During their long ride he had been silent, although his face showed the pathetic eagerness of his thoughts and feelings. He had but recently learned to express himself; formerly he had had to choke everything down. And since he had learned to speak out he seized every opportunity. His words were fresh, and his gestures expressive and extreme. His tone belied his youth. With shrill accents he deadened attacks of timidity. Afraid of not being taken as seriously as seemed to befit him and his confusions and insights and experiences, he would often defend daring assertions stubbornly, while his own conviction of their truth was already wavering. On the way out he had repeatedly begun to talk of Christian. His soul was filled by Christian. His worship, half timid, half full of wild enthusiasm, expressed itself in various ways. His mind had lacked an ideal and the spiritual centres and intoxications of youth; now he gave himself up to these the more gladly. Yet, in conformity to his brooding nature, he tricked out Christian’s simpleness in various mysteries and problems, and on this point Johanna could not set him right. She evaded his remarks. The boy seemed to her too impetuous, too absolute, too eager. He affronted the modesty of her feelings; he was too fond of rending veils. Yet he fascinated her, and kept her in a state of restlessness and gentle pain; and she needed both. She could fancy that she was protecting him, and through this duty she was better protected against herself.

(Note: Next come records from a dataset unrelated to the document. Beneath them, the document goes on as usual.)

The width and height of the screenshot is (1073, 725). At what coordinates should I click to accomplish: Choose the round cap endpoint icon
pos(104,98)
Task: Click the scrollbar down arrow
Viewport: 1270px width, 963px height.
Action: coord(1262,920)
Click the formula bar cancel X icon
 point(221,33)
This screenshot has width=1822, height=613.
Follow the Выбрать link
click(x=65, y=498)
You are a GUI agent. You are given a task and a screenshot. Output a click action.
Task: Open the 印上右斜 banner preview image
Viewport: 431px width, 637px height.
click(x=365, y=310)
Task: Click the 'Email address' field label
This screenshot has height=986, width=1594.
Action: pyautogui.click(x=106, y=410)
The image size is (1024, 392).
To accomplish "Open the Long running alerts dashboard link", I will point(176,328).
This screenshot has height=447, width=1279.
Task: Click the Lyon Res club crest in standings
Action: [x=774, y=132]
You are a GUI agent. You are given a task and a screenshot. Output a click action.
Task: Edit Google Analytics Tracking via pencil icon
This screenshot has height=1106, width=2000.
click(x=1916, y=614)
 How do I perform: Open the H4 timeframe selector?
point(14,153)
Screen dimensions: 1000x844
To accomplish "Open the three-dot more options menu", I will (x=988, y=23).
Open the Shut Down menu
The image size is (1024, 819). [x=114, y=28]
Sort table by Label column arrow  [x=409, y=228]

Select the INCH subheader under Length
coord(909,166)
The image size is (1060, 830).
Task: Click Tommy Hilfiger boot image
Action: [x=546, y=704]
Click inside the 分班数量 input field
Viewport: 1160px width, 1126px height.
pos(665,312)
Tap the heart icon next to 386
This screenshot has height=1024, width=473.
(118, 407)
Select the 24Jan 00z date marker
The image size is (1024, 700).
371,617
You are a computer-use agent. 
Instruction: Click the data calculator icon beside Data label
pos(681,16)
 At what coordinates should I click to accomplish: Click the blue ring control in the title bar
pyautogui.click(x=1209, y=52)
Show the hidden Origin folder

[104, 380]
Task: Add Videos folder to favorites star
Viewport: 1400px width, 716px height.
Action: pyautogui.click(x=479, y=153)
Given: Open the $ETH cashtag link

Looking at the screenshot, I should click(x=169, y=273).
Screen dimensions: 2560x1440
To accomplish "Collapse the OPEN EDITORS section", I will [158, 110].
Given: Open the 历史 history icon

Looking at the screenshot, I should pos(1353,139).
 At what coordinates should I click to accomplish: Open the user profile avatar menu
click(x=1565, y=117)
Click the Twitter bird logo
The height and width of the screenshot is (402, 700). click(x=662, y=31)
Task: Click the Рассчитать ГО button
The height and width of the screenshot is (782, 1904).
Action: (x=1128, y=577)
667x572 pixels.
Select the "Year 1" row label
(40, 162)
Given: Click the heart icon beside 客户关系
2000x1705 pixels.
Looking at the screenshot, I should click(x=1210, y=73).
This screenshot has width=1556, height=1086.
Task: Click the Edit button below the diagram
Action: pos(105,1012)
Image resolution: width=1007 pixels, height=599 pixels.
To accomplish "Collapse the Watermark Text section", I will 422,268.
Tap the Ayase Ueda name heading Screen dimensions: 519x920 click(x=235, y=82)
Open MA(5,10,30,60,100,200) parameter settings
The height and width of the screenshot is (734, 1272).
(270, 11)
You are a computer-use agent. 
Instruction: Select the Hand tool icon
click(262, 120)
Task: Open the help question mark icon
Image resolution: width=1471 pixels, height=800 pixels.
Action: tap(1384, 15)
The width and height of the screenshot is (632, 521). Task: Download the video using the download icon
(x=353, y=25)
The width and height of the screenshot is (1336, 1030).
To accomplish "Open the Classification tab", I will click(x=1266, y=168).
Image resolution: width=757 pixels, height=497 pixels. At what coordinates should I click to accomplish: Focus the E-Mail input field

He said it hadn’t been the music that had overwhelmed him. Music of that kind was an expression through difficult forms, and one should not, it seemed to him, let pleasure in the sounds deceive one in regard to one’s ignorance. One must know and learn.
“What was it then? What did impress you?” Johanna asked. But her question showed only a superficial curiosity. The way and the day had wearied her beyond the desire of speech.
“It was the church,” said Michael. “It was the song in praise of Christ. It was the devout multitude.” He stopped, and his head fell. In his childhood and until quite recently, he told her in his hoarse and slightly broken boyish voice, he had not been able to think of Jesus Christ without hatred. A religiously brought up Jewish child out in the country, who had suffered the jeers and abuse of Gentiles, felt that hatred in his very bones. To such a child Christ was the enemy who had deserted and traduced his people, the renegade and source of all that people’s suffering. “I remember how I used to slink past all churches,” Michael said; “I remember with what fear and rage. Ruth never felt so. Ruth had no sense for the reality of bitter things; to her everything was sweet and clear. She left the vulgar far below her. It ate into me, and I had no one to talk to.”